All clear is the signal, generally given by a civil defence siren, which indicates that an air raid or other hazard has finished and that it is safe for civilians to leave their shelters; it is commonly used in radios as well.

United Kingdom
During the First World War, the Metropolitan Police introduced their first air raid warning system in London in 1917, which consisted of police officers detonating maroons (a type of loud firework) and the "all clear" was sounded by Boy Scout buglers.
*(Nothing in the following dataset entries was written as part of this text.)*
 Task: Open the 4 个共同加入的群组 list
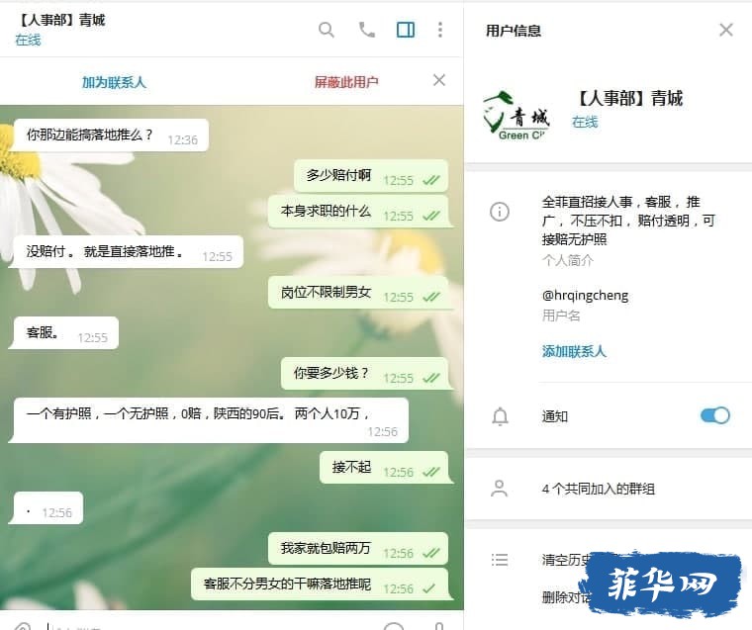click(x=610, y=489)
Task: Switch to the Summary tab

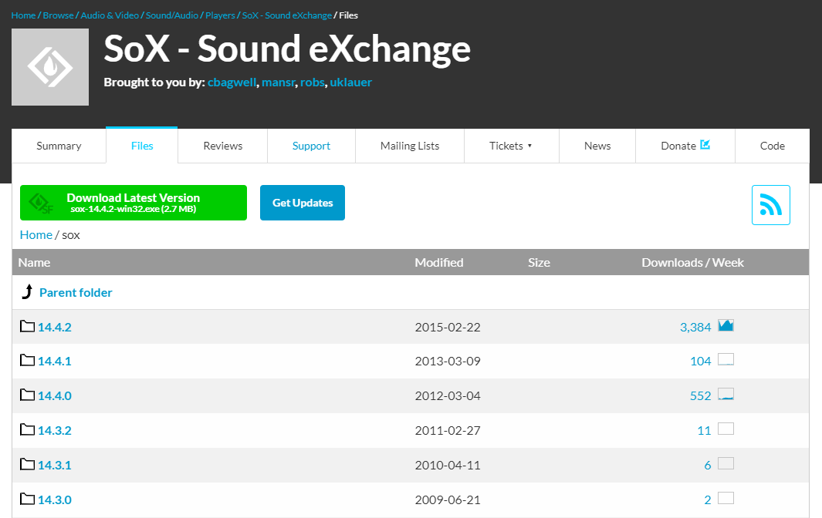Action: click(x=59, y=146)
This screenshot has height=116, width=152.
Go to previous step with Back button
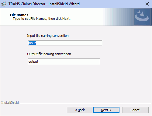tap(80, 110)
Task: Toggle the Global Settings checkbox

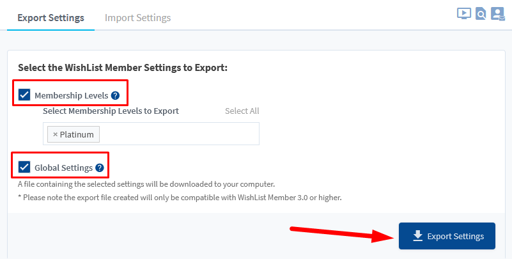Action: [x=24, y=168]
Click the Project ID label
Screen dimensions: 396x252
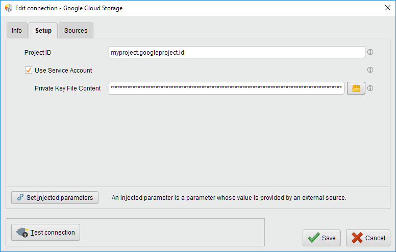click(38, 52)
Immediately before the Second World War, a network of sirens had been established in towns across the United Kingdom; the "alert" was given by a rising and falling tone and the "all clear" by a continuous tone. The sirens remained in place during the Cold War but instead of being the responsibility of local police forces, the alarms were activated by the United Kingdom Warning and Monitoring Organisation. Following an air raid, the "all clear" would only be sounded if no nuclear weapons had been used, or when any nuclear fallout was deemed by the Royal Observer Corps to have reached safe levels, which might have been up to two weeks later. The system was discontinued in 1992.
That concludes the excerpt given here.